ChatGPT, a popular language model developed by OpenAI, has been experiencing a concerning decline in its performance. Despite the fact that generative AI models like ChatGPT continuously train themselves using user input, which should theoretically make them smarter over time, they seem to be getting “progressively dumber.” This phenomenon has left researchers puzzled and has raised questions about the underlying reasons behind this decline in intelligence.
One possible explanation for this decline is a concept known as “drift.” Drift refers to the unexpected or unpredictable behavior of large language models (LLMs) like ChatGPT, where they deviate from their original parameters. In an attempt to improve certain aspects of these complex AI models, other parts may suffer, resulting in a deterioration of overall performance.
To investigate this issue, researchers from the University of California at Berkeley and Stanford University conducted a study to evaluate drift and analyze the changes in two popular LLMs: GPT 3.5, which powers ChatGPT, and GPT-4, which is used in Bing Chat and ChatGPT Plus. The study compared the performance of these models in various tasks, such as solving math problems, answering sensitive questions, completing opinion surveys, handling multi-hop knowledge-intensive questions, generating code, answering US Medical License exams, and performing visual reasoning tasks.
The study revealed that the March version of GPT-4 outperformed the June version in several instances, particularly in basic math prompts. The decline in performance was also observed in code generation, answering medical exam questions, and responding to opinion surveys. These instances can be attributed to the phenomenon of drift, where certain improvements in the models inadvertently resulted in a decline in other areas.

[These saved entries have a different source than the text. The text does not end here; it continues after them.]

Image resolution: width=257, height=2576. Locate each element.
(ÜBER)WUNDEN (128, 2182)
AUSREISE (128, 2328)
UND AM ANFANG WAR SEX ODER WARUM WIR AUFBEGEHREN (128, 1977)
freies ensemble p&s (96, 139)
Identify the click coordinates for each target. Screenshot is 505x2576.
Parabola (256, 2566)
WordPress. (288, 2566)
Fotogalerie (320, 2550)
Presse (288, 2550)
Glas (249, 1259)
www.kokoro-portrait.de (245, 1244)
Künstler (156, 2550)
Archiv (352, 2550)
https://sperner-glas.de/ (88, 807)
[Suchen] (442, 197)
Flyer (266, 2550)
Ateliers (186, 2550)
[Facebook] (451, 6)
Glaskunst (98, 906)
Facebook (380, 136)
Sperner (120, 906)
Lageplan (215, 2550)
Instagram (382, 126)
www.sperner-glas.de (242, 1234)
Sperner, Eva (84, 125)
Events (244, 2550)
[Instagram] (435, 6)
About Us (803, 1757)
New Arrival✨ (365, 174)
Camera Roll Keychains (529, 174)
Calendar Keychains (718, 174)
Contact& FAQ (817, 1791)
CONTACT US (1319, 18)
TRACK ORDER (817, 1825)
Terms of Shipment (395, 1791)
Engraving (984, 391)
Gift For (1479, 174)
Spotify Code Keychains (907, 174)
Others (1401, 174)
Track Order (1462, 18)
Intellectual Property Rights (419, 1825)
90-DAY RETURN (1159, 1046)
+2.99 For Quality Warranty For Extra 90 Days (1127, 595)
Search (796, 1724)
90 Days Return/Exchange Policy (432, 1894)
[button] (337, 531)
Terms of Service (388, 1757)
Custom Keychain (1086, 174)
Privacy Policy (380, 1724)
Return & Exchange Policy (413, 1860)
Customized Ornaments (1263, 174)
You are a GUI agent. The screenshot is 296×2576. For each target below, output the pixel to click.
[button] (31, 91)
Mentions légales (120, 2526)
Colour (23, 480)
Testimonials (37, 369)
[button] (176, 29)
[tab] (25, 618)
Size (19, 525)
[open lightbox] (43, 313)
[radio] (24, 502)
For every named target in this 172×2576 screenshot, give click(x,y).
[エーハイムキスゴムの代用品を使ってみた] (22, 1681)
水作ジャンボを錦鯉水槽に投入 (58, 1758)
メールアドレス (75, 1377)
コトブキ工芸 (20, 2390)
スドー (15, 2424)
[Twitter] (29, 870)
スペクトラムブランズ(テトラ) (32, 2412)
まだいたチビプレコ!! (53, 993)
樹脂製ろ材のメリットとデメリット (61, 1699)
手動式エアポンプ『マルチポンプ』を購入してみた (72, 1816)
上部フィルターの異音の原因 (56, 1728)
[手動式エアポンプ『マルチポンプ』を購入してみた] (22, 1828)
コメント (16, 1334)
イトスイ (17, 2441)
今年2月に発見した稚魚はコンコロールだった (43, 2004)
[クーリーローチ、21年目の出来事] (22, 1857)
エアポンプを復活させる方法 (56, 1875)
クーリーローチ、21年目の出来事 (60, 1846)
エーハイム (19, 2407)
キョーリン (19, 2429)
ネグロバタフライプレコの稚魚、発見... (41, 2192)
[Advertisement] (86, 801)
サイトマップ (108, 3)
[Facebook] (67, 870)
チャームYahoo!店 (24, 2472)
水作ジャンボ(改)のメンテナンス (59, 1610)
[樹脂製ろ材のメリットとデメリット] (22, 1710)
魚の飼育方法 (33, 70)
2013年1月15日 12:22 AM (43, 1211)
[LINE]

James Zou, one of the researchers involved in the study, expressed surprise at the speed at which the drift phenomenon occurred. He stated, “We had the suspicion it could happen here, but we were very surprised at how fast the drift is happening.” Despite the diminishing intelligence of these models, there were also instances of improvement observed in both GPT-4 and GPT-3.5. As a result, the researchers advise users to continue utilizing LLMs but with caution, constantly evaluating their performance.
While the decline in intelligence of ChatGPT and other LLMs raises concerns about their reliability and suitability for various tasks, it is important to note that there are still areas where these models excel. They continue to be valuable tools, but users must be mindful of their limitations and regularly assess their performance.
As the field of artificial intelligence progresses, it is crucial for researchers and developers to address the issue of drift and find ways to mitigate its impact. By improving the overall stability and consistency of large language models, we can ensure their continued usefulness in various applications.